Concretely, he says: "Having faith in Christ without undergoing healing in Christ is not faith at all. Here is the same contradiction that we find when a sick person who has great confidence in his doctor never carries out the treatment which he recommends. If Judaism and its successor, Christianity, had appeared in the twentieth century for the first time, they would most likely have been characterised not as religions but as medical sciences related to psychiatry. They would have a wide influence on society owing to their considerable successes in healing the ills of the partially functioning personality. In no way can prophetic Judaism and Christianity be construed as religions that use various magical methods and beliefs to promise escape from a supposed world of matter and evil or hypocrisy into a supposed spiritual world of security and success" (3).

In another work the same professor says: "The patristic tradition is neither a social philosophy nor an ethical system, nor is it religious dogmatism: it is a therapeutic treatment. In this respect it closely resembles medicine, especially psychiatry. The spiritual energy of the soul that prays unceasingly in the heart is a physiological instrument which everyone has and which requires healing. Neither philosophy nor any of the known positive or social sciences is capable of healing this instrument. That can only be done through the Fathers' neptic and ascetic teaching. Therefore those who are not healed usually do not even know of the existence of this instrument" (4).

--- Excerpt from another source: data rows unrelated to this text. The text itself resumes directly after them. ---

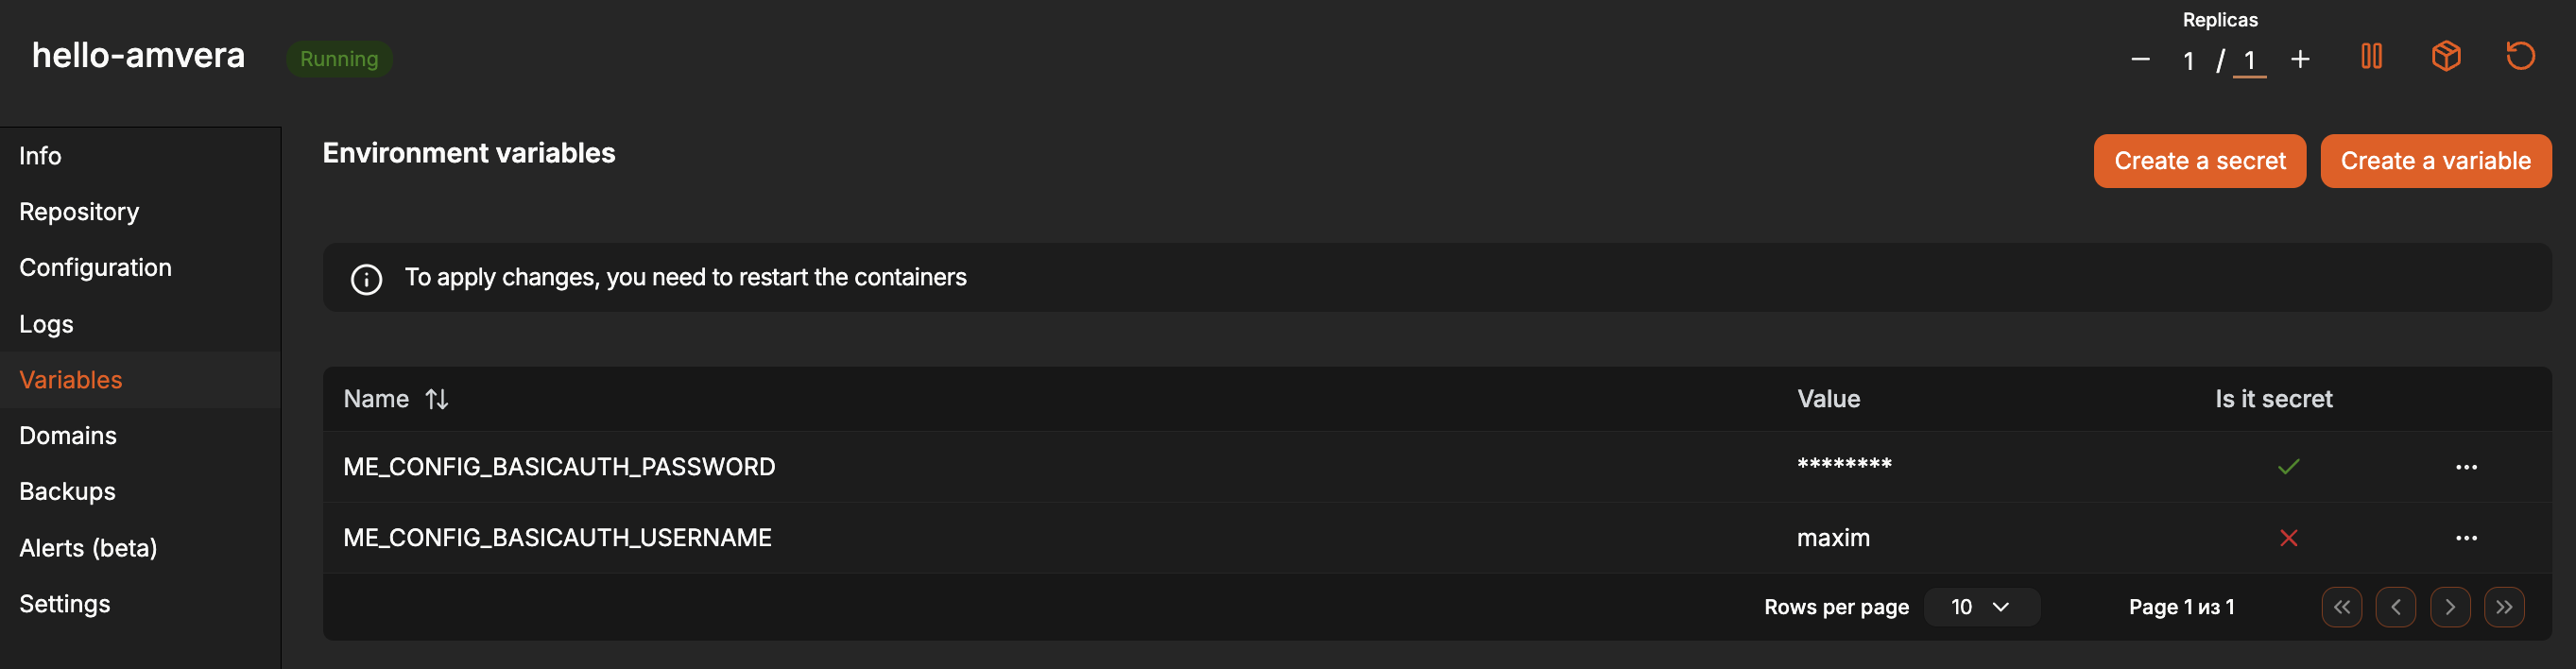Open actions menu for ME_CONFIG_BASICAUTH_PASSWORD
The height and width of the screenshot is (669, 2576).
point(2466,467)
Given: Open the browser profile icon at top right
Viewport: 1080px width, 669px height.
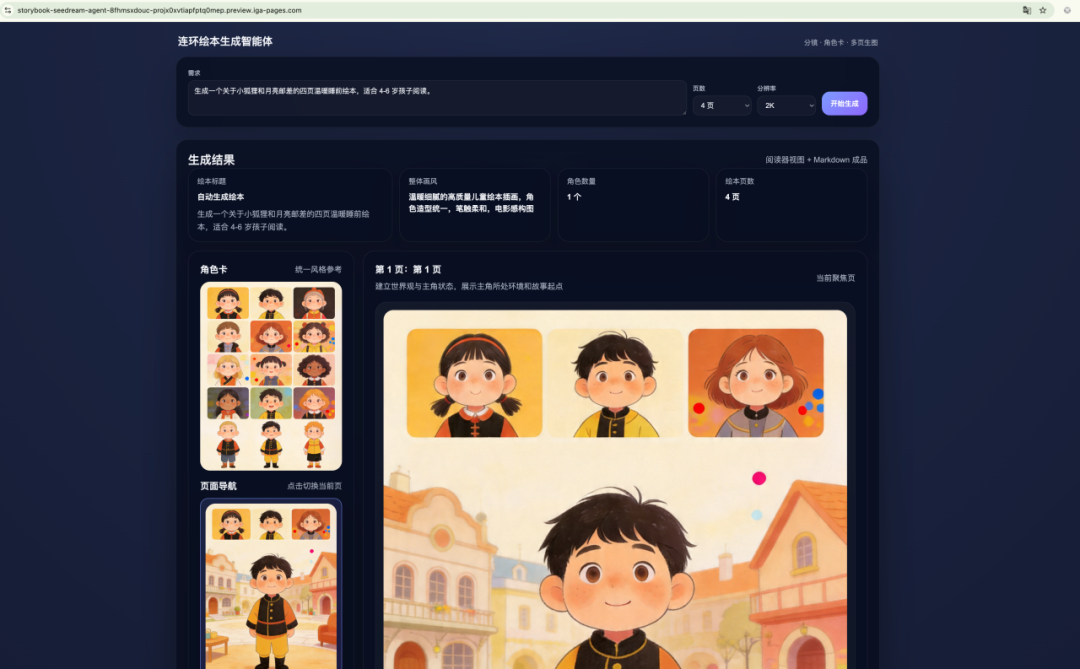Looking at the screenshot, I should coord(1067,10).
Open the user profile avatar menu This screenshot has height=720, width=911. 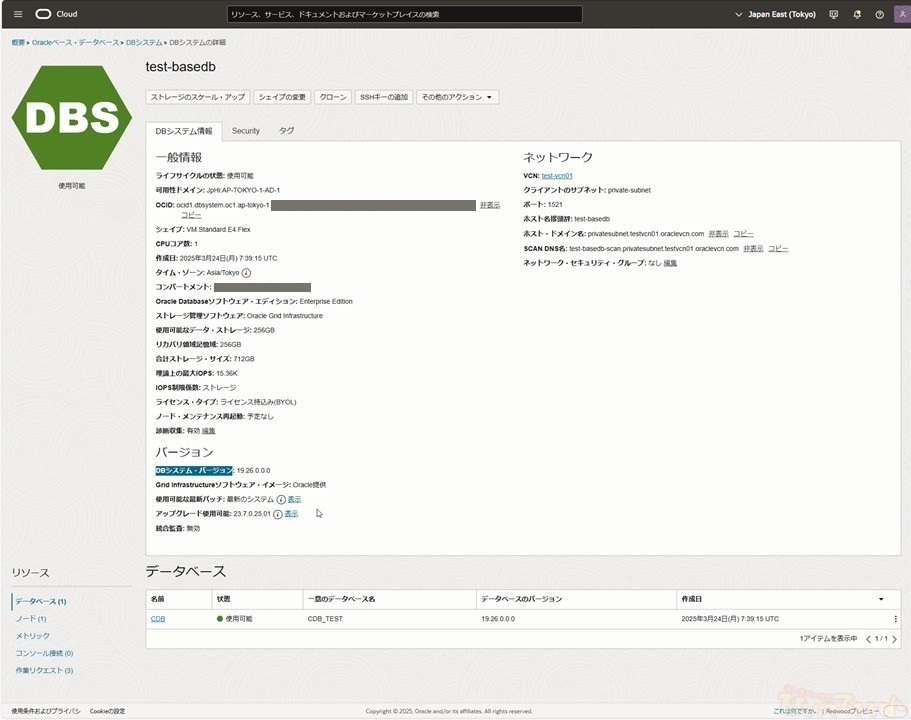899,14
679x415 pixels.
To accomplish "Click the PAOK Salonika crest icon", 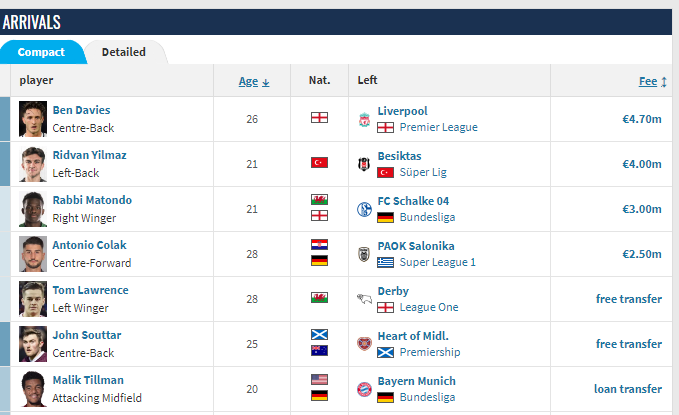I will click(x=364, y=254).
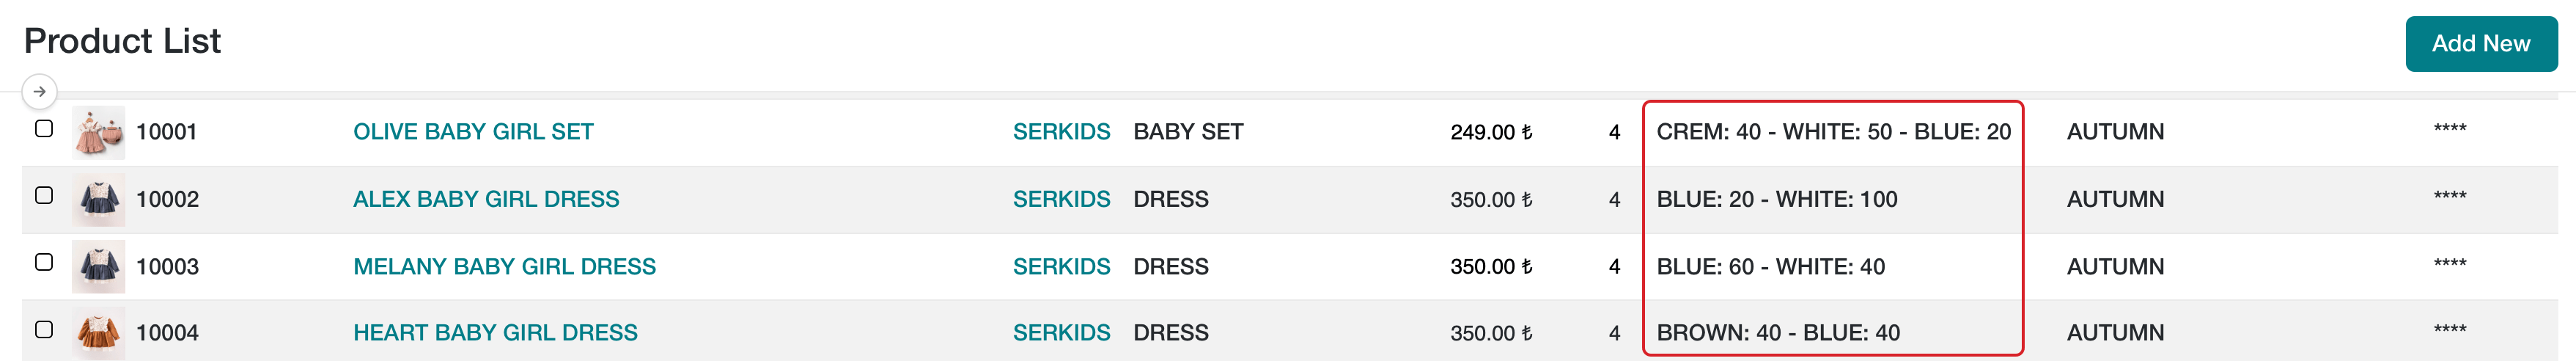Open SERKIDS brand link for product 10002
Screen dimensions: 2576x361
click(x=1061, y=200)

So in the Church we are divided into the sick, those undergoing therapeutic treatment, and those - saints - who have already been healed. "The Fathers do not categorise people as moral and immoral or good and bad on the basis of moral laws. This division is superficial. At depth humanity is differentiated into the sick in soul, those being healed and those healed. All who are not in a state of illumination are sick in soul...It is not only good will, good resolve, moral practice and devotion to the Orthodox Tradition which make an Orthodox, but also purification, illumination and deification. These stages of healing are the purpose of the mystical life of the Church, as the liturgical texts bear witness" (5).